• THE EXERCISE
Reproduce each of the following rows verbatim.

========================================

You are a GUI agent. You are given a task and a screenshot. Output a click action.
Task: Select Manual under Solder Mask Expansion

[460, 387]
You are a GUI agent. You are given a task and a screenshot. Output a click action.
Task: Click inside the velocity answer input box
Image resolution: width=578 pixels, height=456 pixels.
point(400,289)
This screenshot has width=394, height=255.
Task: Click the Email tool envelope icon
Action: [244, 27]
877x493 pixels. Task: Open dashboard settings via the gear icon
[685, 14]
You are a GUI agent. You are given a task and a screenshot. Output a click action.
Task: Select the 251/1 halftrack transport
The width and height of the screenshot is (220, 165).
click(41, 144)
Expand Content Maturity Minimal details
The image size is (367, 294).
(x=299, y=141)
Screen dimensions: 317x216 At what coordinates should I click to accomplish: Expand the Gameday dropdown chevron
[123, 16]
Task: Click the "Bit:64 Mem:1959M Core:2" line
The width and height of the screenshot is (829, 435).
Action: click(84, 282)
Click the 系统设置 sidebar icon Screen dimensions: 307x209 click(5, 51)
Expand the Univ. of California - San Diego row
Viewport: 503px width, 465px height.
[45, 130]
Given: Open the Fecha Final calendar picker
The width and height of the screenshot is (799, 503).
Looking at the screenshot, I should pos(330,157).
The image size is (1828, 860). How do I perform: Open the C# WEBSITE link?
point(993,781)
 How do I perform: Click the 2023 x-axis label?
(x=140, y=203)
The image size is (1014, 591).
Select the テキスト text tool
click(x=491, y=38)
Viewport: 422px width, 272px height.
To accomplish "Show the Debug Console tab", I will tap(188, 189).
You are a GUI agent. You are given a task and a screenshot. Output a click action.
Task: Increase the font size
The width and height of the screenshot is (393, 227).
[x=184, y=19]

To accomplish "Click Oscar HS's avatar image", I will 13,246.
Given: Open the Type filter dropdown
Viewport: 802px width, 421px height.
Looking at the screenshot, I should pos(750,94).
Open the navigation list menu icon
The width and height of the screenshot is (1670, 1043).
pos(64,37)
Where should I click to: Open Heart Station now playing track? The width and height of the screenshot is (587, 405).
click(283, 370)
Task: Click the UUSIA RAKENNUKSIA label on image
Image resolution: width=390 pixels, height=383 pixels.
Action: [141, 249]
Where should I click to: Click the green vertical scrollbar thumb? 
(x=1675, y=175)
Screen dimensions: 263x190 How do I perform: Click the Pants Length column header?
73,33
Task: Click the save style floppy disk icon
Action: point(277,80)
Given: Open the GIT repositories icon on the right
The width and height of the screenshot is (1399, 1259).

========================================

• THE RESPONSE
You are a GUI agent. You are given a task and a screenshot. Output a click action.
Task: Select Manual under Solder Mask Expansion

[460, 387]
You are a GUI agent. You are given a task and a screenshot. Output a click action.
Task: Click inside the velocity answer input box
Image resolution: width=578 pixels, height=456 pixels.
point(400,289)
This screenshot has width=394, height=255.
Task: Click the Email tool envelope icon
Action: [244, 27]
877x493 pixels. Task: Open dashboard settings via the gear icon
[685, 14]
You are a GUI agent. You are given a task and a screenshot. Output a click action.
Task: Select the 251/1 halftrack transport
The width and height of the screenshot is (220, 165).
click(41, 144)
Expand Content Maturity Minimal details
The image size is (367, 294).
(x=299, y=141)
Screen dimensions: 317x216 At what coordinates should I click to accomplish: Expand the Gameday dropdown chevron
[123, 16]
Task: Click the "Bit:64 Mem:1959M Core:2" line
The width and height of the screenshot is (829, 435).
Action: click(84, 282)
Click the 系统设置 sidebar icon Screen dimensions: 307x209 click(5, 51)
Expand the Univ. of California - San Diego row
Viewport: 503px width, 465px height.
[45, 130]
Given: Open the Fecha Final calendar picker
The width and height of the screenshot is (799, 503).
Looking at the screenshot, I should pos(330,157).
The image size is (1828, 860). How do I perform: Open the C# WEBSITE link?
point(993,781)
 How do I perform: Click the 2023 x-axis label?
(x=140, y=203)
The image size is (1014, 591).
Select the テキスト text tool
click(x=491, y=38)
Viewport: 422px width, 272px height.
To accomplish "Show the Debug Console tab", I will tap(188, 189).
You are a GUI agent. You are given a task and a screenshot. Output a click action.
Task: Increase the font size
The width and height of the screenshot is (393, 227).
[x=184, y=19]

To accomplish "Click Oscar HS's avatar image", I will 13,246.
Given: Open the Type filter dropdown
Viewport: 802px width, 421px height.
Looking at the screenshot, I should pos(750,94).
Open the navigation list menu icon
The width and height of the screenshot is (1670, 1043).
pos(64,37)
Where should I click to: Open Heart Station now playing track? The width and height of the screenshot is (587, 405).
click(283, 370)
Task: Click the UUSIA RAKENNUKSIA label on image
Image resolution: width=390 pixels, height=383 pixels.
Action: [141, 249]
Where should I click to: Click the green vertical scrollbar thumb? 
(x=1675, y=175)
Screen dimensions: 263x190 How do I perform: Click the Pants Length column header?
73,33
Task: Click the save style floppy disk icon
Action: point(277,80)
Given: Open the GIT repositories icon on the right
The width and height of the screenshot is (1399, 1259).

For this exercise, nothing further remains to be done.